WHAT TO WORK ON:
Copy only the lines from the one containing "Click the Create health check button" through the final line of the records below, exactly as written, with no pictures.

(Pixel coordinate grounding data)
- Opening Delimiter -
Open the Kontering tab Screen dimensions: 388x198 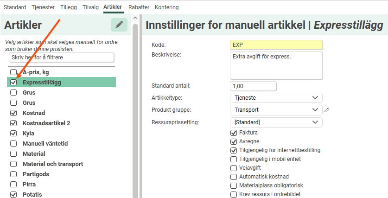click(x=167, y=7)
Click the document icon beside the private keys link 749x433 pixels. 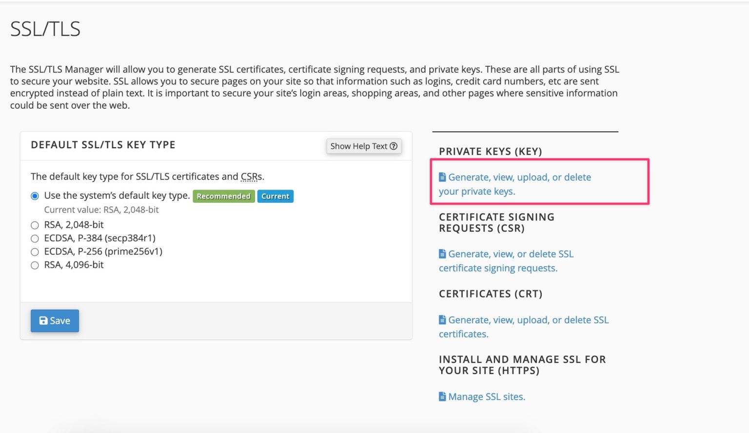(442, 177)
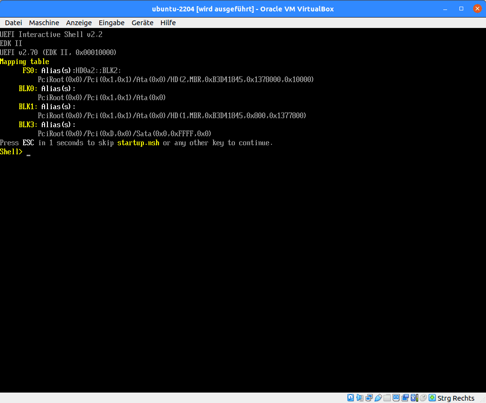This screenshot has width=486, height=403.
Task: Open the Maschine menu
Action: [44, 23]
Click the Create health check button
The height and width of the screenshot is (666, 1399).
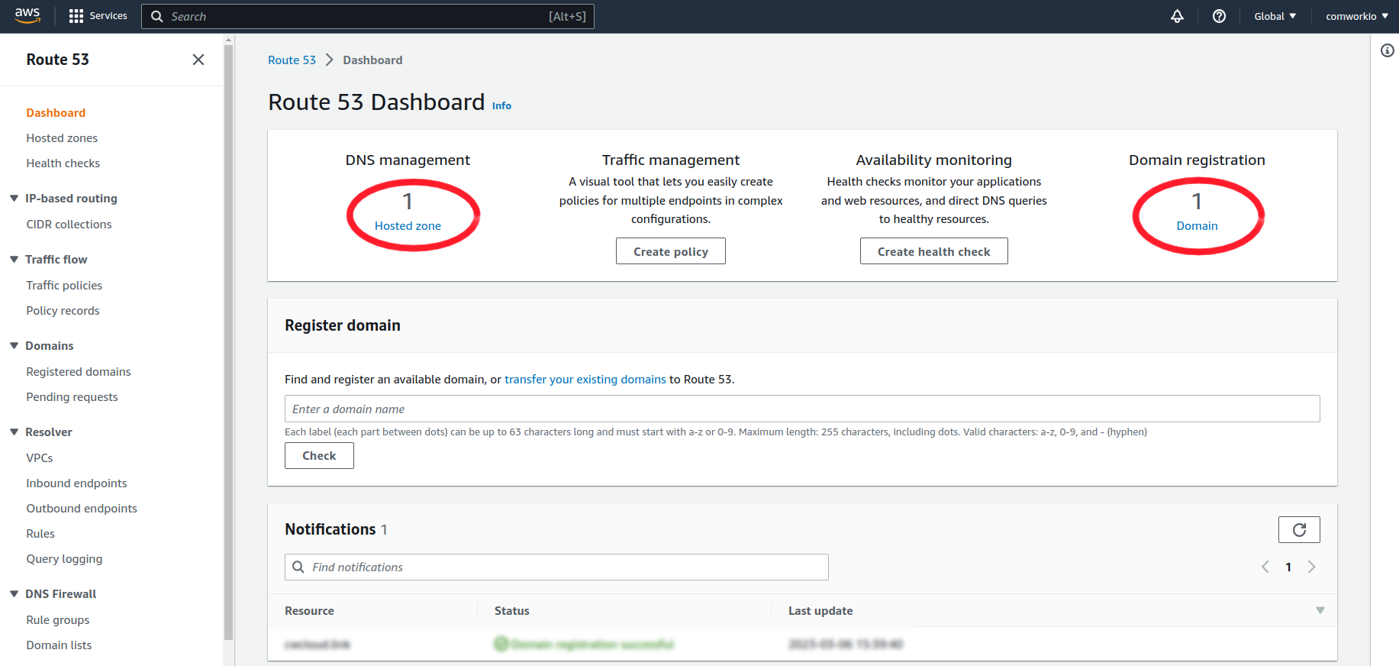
- Closing Delimiter -
EXERCISE ANSWER:
Click the Create health check button
The height and width of the screenshot is (666, 1399).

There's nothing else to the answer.